Docent Peggy Hayes unveils the new courthouse fountain sculpture (July 29, 2011)
Paul Wellman

“It’s gorgeous!” Peggy Hayes exclaimed with a beaming smile as she pulled the drape off the just-reinvented “Spirit of the Ocean” fountain in front of the Santa Barbara County Courthouse. Robert Ooley, county architect and member of the Courthouse Legacy Foundation, reminded the approximately 50 attendees that Hayes (as a member of the Docent Council that helps preserve the courthouse) had personally protected and restored the fountain for nearly 30 years.

The sculpture depicts a mythical sea man and woman grasping the body of a great, finned fish, which spurts water into a blue-tiled pool. The sandstone fountain was originally made by a Venetian artist in 1928, but apparently wasn’t built to last; 50 years after its construction, the water had started to corrode the sculpture. “I poked my finger in a hole in the statue and felt wet sand,” Hayes recalled.
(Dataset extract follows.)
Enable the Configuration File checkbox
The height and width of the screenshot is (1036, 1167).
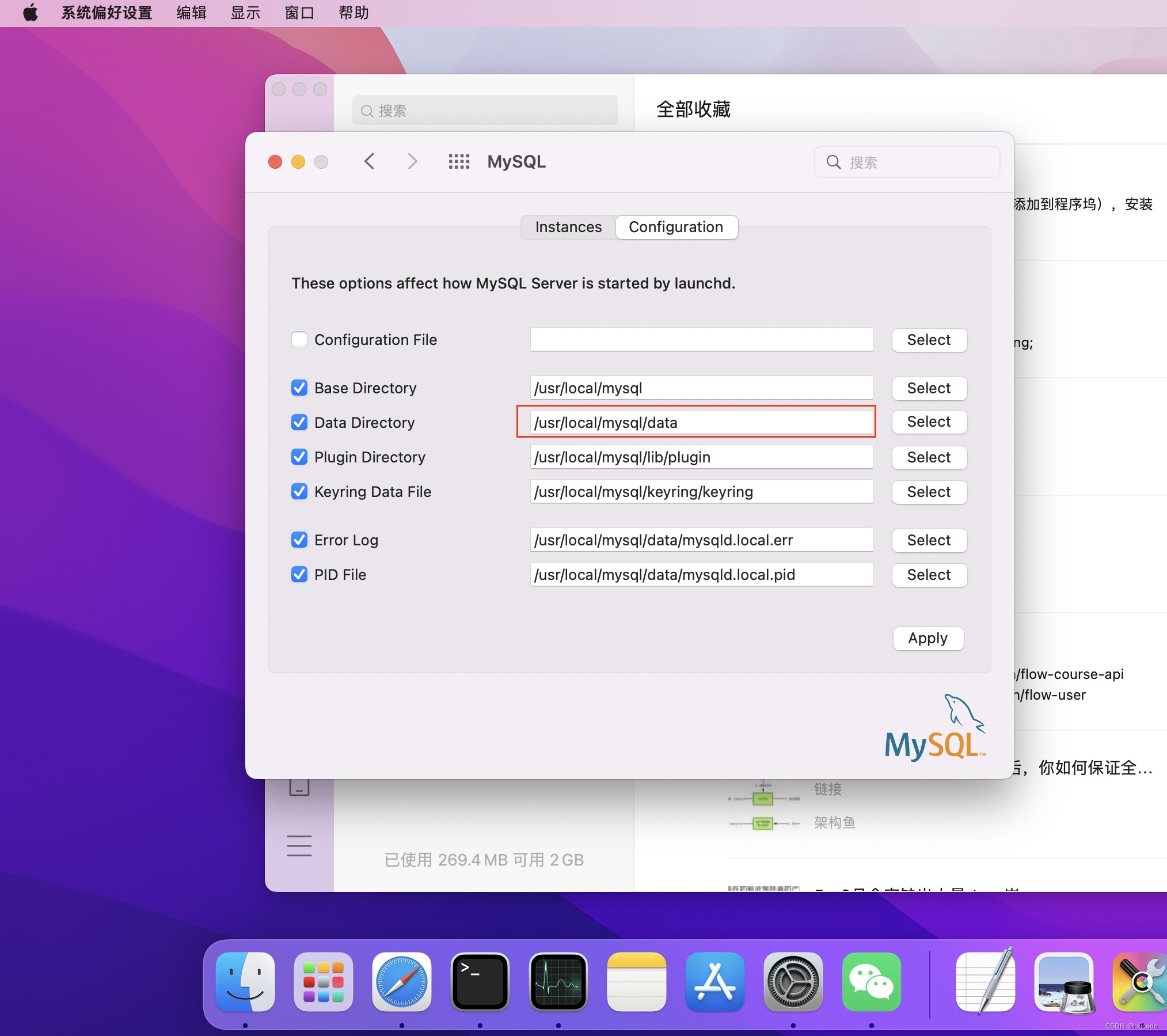(299, 339)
But after decades of constant repairs and replacements to the old statue, and five years of planning, funding, and sculpting the new one, Santa Barbara got to see its courthouse façade brightened on an otherwise cloudy Friday afternoon.

Santa Barbara County Courthouse's new "Spirit of the Ocean" fountain
Paul Wellman

The project was an enormous collaboration in several dimensions, including both public and private donors contributing handsomely toward funding the project — which reportedly cost over $700,000 — and the team of artists creating the beautiful replica with their diverse set of sculpture-related specialties. Ooley was pleased to say that the fountain piece is the largest stone-carved public sculpture in Southern California. City Councilmember Bendy White was thrilled to see the statue restored as well. “I wish we could do this all over the city,” he said, looking in admiration at the “Spirit of the Ocean.”
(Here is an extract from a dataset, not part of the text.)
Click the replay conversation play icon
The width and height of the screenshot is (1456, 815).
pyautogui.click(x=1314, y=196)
Santa Barbara’s Slippery Rock Ranch donated 190 tons of sandstone in an act of charity that saved an estimated $150,000 in costs. “That’s just the way Santa Barbara is,” said Ooley about area philanthropy. “I’m happy I’ll be able to drive by and look at it every day,” said Blake Rankin, a young artist who worked on the sculpting team. The central task of the project was re-creating the fountain with strict attentiveness to historical accuracy. “We needed to be as faithfully original as possible,” Rankin confirmed.

The courthouse has seen some impressive and time-intensive renovations in recent years thanks to the dedication of organizations like the Docent Council for the Courthouse and the Courthouse Legacy Foundation CLF. “Driving past at 25 miles per hour, the courthouse looks great. But get out of your car and look closer and you notice that almost every element of the courthouse needs work,” Ooley said. Even the fountain requires new tiles, which should arrive mid August. If undertaken, most of the bigger projects would be quite costly. Revamping the Mural Room alone would come at a price of around $1 million, the county architect noted.